Bing’s Animated Homepage Is What The Face Of The Internet Should Look Like

Bing’s homepage looks wonderful today. Right now, it livens up your basic search page with an animated time-lapse of concentric startrails at Mountain Valley in Utah. It’s gorgeous, but more importantly we want to see more of this kind of tasteful-but-futuristic design.

Today, the undisputed face of the web is Google’s homepage. It was (is!) so refreshing because of its minimalism in a time of design element cacophony and remedial illustration. It was simple. It felt less like browsing the bathroom wall at a concert venue than anything else out there.

When Google’s homepage was being built, Sergei Brin famously whipped up the page, saying, “We didn’t have a webmaster, and I don’t do HTML.” (They also misspelled Googol.) Accidental genius: the web was inherently ugly, and less of that ugly was better at the time. But the world’s changed in the past decade and a half.

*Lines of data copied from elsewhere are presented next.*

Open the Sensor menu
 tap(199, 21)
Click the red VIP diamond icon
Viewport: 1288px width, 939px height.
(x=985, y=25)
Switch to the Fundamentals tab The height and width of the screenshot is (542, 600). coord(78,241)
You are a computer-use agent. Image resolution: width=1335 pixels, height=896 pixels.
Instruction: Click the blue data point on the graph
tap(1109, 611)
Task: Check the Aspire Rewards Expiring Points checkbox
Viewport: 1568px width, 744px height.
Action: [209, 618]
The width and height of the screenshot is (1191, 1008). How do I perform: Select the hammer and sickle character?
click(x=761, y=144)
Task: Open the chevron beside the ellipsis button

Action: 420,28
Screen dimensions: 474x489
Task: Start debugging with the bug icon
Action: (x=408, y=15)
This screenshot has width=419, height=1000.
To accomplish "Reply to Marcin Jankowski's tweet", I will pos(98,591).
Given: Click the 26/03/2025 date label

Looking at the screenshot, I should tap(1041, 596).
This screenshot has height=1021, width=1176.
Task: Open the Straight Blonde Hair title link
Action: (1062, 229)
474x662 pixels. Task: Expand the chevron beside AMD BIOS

In one of the unlikeliest reversals of the century, Microsoft might be the most trustworthy arbiter of design in tech right now. Skip over how unbelievably insane that is and accepting that fact opens us up to beautiful new possibilities — like this Bing page. Redmond has been pumping out good design that can feel futuristic without seeming tacky. It’s reminding us that the web can look nice without being dull. Even boring old Google has been getting into the game with recent design changes.

The overall new design for the Bing page has been around for a few months now, but this is the prettiest we’ve seen it. The strong points are many: information density, trending topics, interesting visuals, transparency about social integration with clear distinctions between social and organic searches and easy opt-outs.

The one gripe you might have, if you really must have a gripe, is that the (very useful!) mouseover information Easter Eggs found when hovering over the four boxes on the page isn’t as intuitive as, say, a Google Doodle. But that’s not too steep a price to pay for a homepage from the future.